- [Assigned task 1]
In the forum thread about writing a love letter, what is Earthbound_Misfit's partner going to do in return?
- [Assigned task 2]
Rewrite the paragraph of the forum thread about writing a love letter that begins "Memories are great." as a shorter version that keeps its main facts.

- [Page text]
*** Block opens ***

Thank you again everyone.

Cruiser's avatar

@Earthbound_Misfit If you really want to do this in a special way then just as a suggestion would be to make a collage of photos along with your first letter of love to this special man. If you have never written your thoughts before….pictures are worth a thousand words.

Earthbound_Misfit's avatar

I have written my thoughts and expressed my love to him in writing before @Cruiser. I’m a writer. It’s what I do. But in this modern world we live in, I haven’t done it in a hand-written PAPER letter. When we first got together, we often used to use chat as a way of saying things we were uncomfortable saying in person. Much of that was about how much we loved each other, but it was in a digital format and those words are now gone. And we aren’t the same people we were then. Our relationship has grown and deepened. I want to produce a hand-written letter that captures how I feel about him now and I’d like it to be something he can keep forever. Without being overly soppy, he’s actually more romantic and sensitive than me in some ways.

While the photo idea is nice, that’s not what I’m going for. I just want to produce an old-fashioned love letter on paper in my handwriting. Think Napolean to Josephine, or Johnny Cash to his wife June or Robert Browning to Elizabeth Browning. He has photos of us. He is going to reciprocate and write me a letter too.

I just wanted to pick the community’s brains about what they would want to see in a letter from a lover. I’m sure I can do a fine job on my own, but it’s lovely to gather the thoughts of all of you intelligent jellies.

Cruiser's avatar

@Earthbound_Misfit You are in for a joyful moment when you can put pen/pencil to paper to express in your own handwriting that will be a written record of why you love this man…happy for you!

Patty_Melt's avatar

Many good thoughts are presented here.
Memories are great. They remind the heart why it loved in the first place. I would start with memories. I would also include trinkets. Use small items of varied types and textures. You could speak of some memorable time you saw a concert together, and clip a magazine picture of that artist/group. If you have taken nature walks together include a small feather (clean ones can be purchased at craft stores).
Anyway, the little trinkets are something he can fondle as he reads what they represent. It brings all the more life to your words.
Wrap it up by declaring how these various moments together, both bad and good, has solidified a love which started strong, and blossomed into something with a life of its own.

*** Block closes ***

- [Records excerpted from a collection]
*** Block opens ***

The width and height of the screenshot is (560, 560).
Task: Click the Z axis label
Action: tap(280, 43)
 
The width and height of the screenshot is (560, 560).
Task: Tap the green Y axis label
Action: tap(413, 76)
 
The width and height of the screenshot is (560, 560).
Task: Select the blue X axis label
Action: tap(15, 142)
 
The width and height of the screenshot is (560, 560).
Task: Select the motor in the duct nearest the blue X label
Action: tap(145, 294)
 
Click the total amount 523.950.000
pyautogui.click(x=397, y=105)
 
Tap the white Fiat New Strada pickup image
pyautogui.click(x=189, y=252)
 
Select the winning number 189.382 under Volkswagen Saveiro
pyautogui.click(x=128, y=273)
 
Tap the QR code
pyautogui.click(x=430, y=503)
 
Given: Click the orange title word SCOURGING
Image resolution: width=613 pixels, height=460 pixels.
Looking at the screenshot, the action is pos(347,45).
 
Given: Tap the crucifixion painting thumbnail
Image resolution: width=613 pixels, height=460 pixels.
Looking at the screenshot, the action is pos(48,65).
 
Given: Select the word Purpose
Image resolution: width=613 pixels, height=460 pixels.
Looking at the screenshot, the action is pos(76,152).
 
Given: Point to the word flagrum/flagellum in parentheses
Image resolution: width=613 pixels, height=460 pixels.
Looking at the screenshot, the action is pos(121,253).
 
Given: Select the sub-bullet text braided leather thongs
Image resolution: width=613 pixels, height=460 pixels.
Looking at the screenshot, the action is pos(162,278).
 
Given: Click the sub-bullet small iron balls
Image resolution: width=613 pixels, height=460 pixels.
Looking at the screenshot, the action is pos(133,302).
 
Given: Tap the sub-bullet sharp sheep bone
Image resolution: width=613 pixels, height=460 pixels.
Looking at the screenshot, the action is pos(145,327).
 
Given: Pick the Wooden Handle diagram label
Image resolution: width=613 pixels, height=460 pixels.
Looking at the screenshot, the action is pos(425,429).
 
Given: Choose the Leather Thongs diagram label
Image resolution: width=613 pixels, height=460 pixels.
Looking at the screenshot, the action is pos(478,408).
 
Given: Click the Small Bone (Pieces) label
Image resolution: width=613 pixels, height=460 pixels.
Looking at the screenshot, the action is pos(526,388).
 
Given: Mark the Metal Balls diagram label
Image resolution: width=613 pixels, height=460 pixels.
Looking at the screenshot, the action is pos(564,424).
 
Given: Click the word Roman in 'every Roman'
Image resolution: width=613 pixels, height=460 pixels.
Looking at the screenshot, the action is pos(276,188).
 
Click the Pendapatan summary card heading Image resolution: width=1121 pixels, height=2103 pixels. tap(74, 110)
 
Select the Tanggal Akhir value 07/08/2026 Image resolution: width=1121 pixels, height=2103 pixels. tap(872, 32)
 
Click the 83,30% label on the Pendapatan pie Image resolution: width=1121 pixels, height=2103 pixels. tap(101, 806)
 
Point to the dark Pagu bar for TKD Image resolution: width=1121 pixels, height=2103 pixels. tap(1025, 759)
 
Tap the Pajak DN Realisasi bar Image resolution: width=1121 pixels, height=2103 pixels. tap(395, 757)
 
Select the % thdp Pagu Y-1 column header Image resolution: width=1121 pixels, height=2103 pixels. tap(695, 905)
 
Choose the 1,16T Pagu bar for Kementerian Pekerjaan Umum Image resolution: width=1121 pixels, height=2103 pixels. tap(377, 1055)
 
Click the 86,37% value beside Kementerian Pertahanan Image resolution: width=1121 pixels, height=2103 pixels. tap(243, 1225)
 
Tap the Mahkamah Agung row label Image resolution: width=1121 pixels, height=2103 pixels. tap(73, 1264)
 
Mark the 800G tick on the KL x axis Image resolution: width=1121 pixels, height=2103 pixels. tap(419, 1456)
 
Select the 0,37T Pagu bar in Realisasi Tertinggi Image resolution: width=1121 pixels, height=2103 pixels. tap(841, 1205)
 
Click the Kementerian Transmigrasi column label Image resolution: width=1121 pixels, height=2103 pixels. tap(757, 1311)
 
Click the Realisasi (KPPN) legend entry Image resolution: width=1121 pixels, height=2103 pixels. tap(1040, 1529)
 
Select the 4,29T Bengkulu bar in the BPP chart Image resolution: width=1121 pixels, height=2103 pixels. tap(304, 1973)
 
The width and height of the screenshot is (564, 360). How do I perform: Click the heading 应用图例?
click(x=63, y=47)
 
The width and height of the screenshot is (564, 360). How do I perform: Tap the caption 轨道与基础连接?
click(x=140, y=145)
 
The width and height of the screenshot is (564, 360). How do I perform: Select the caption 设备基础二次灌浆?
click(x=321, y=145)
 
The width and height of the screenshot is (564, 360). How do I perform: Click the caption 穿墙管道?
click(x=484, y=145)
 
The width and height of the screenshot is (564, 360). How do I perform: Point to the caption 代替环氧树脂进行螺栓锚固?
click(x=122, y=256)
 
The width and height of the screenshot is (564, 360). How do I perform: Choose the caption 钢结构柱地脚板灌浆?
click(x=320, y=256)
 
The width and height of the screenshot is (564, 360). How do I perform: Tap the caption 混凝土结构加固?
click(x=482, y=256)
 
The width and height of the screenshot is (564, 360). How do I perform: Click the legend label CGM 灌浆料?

*** Block closes ***

- [Response box 1]
He is going to write a letter too.

- [Response box 2]
Memories remind the heart why it first loved, so begin with them. Add small trinkets of varied types and textures. For a concert you saw together, clip a magazine picture of the artist or group. If you have taken nature walks together, include a small feather; clean ones can be bought at craft stores.